1. Perché la partecipazione

La partecipazione negli ultimi anni è tornata all'attenzione soprattutto con riferimento all'esperienza del Bilancio Partecipativo, realizzata in Brasile con successo crescente a Porto Alegre dal 1989, poi in altre città e estesa infine al bilancio di uno degli Stati della federazione (Rio Grande do Sul). Scritti dei principali protagonisti e sindaci di Porto Alegre - Tarso Genro, Ubitaran de Souza, Raul Pont - sono stati tradotti in altre lingue e anche in Italia.
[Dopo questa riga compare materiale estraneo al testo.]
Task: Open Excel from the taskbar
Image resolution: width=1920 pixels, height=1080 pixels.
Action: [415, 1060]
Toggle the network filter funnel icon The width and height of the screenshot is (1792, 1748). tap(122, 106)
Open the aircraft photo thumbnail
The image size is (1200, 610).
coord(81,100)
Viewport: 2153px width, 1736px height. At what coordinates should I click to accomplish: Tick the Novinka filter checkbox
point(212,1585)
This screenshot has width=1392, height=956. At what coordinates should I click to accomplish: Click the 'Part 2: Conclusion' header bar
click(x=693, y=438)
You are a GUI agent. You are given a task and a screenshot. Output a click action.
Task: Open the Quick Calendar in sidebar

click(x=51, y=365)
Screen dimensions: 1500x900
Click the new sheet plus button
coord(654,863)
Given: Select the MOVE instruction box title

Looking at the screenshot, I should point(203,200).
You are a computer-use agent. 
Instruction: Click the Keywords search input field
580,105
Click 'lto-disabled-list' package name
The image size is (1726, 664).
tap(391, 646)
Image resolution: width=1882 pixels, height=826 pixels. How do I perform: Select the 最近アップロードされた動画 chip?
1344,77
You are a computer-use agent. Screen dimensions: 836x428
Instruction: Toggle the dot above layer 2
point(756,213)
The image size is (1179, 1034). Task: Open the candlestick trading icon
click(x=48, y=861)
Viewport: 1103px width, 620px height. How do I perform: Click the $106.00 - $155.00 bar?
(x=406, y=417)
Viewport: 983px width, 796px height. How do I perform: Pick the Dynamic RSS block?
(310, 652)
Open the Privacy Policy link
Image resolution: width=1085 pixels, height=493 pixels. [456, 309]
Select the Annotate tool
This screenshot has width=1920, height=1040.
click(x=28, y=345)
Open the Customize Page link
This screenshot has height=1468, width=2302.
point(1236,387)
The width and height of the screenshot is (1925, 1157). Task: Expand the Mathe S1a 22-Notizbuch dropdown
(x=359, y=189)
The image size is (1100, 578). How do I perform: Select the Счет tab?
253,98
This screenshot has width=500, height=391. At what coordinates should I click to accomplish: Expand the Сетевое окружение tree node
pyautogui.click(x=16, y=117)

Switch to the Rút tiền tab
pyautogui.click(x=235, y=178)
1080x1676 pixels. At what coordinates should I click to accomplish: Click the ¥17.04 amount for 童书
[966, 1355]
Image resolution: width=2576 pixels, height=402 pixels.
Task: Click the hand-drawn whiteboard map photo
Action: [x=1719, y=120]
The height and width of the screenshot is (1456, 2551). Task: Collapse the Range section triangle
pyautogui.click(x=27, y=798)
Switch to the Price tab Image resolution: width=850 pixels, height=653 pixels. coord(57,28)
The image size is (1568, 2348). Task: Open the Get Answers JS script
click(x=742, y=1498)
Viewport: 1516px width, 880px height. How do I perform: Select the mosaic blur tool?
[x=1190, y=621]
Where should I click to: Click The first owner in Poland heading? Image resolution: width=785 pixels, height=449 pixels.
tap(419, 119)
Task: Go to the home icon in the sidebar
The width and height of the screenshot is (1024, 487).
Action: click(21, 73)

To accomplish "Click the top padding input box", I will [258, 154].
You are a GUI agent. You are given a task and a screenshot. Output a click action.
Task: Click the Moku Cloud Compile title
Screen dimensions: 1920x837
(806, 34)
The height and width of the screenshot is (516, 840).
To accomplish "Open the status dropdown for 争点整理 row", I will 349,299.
Si sono realizzate limitate imitazioni di quella pratica, procedendo anche a modifiche degli statuti e dei regolamenti comunali: da noi, ad es., a Grottaferrata, nell'XI Monicipio di Roma, a Pieve Emanuele, e poi Vimercate, Piacenza, Monterotondo. In altre città c'è chi lo propone (Bari, tesi di laurea).

Il movimento dei movimenti new-global nel Forum Sociale Mondiale, tenuto nella città brasiliana "culla" del Bilancio Partecipativo, ha assunto tale esperienza come simbolo e elemento identificativo d'una democrazia "sostanziale". Ci si interroga su quanto sia sostenibile tale "modello" e su quanto possa giocare il rafforzamento dal basso per contrastare l'egemonismo e l'autoritarismo dei più potenti attori della globalizzazione. La domanda di fondo è: la strategia della democratizzazione, a livello planetario e nei singoli stati, può contrastare il neoliberismo imperante e le strategie di militarizzazione che lo sorreggono?